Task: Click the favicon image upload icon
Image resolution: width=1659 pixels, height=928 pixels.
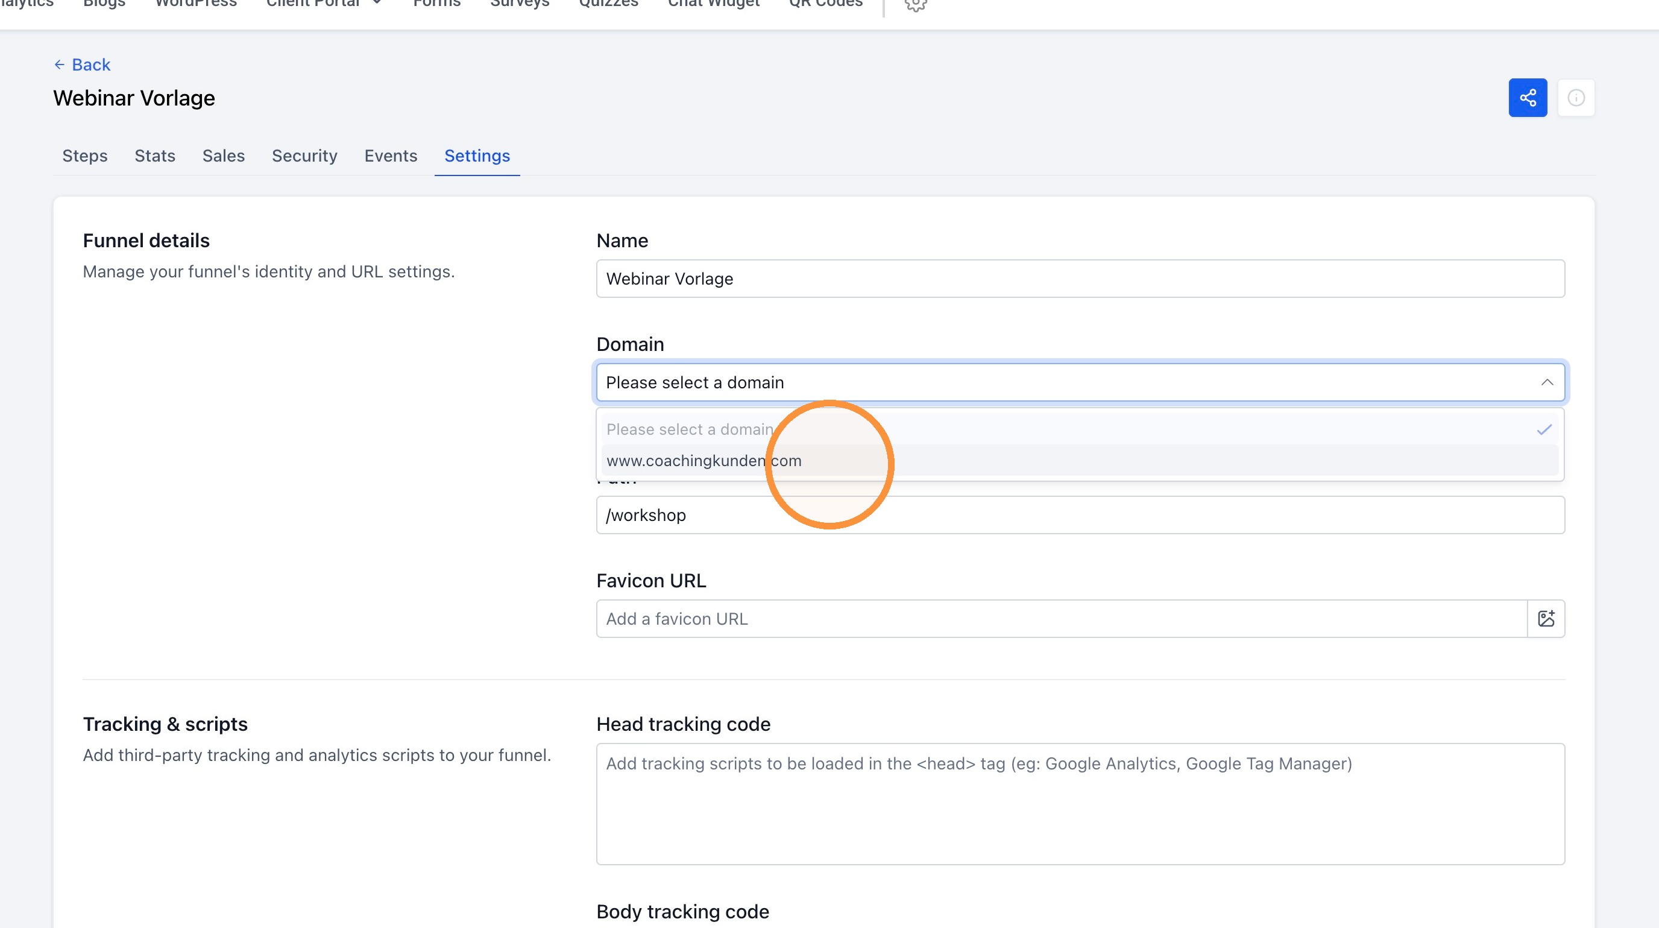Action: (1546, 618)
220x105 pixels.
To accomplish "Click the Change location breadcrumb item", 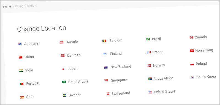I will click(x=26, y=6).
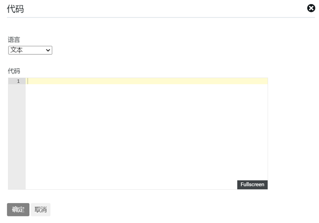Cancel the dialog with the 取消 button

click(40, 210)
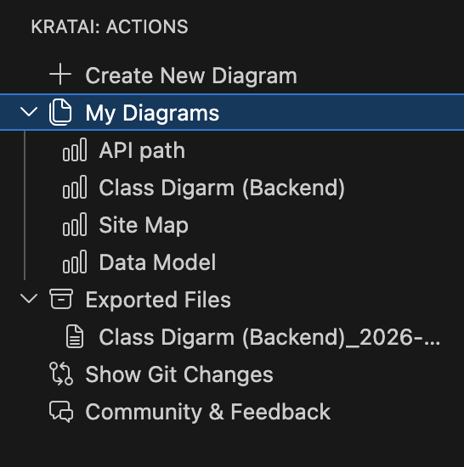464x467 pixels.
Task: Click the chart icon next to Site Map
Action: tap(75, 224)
-------------------------
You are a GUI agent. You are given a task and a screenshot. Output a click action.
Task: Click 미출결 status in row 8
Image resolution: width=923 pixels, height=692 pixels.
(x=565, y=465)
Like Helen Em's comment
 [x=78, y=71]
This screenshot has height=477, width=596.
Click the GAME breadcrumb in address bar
-------------------------
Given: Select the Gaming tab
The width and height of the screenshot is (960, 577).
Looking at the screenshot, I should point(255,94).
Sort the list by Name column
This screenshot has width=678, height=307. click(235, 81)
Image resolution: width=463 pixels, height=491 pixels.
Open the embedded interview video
-------------------------
TASK DIRECTIONS: Nothing but the lines from the one with "Task: Click the favicon image upload icon" to the one with "220x105 pixels." above, both included, should be transcribed, exactly and without pictures.

WRITTEN SOLUTION:
Task: Click the favicon image upload icon
Image resolution: width=1659 pixels, height=928 pixels.
Action: (1546, 618)
220x105 pixels.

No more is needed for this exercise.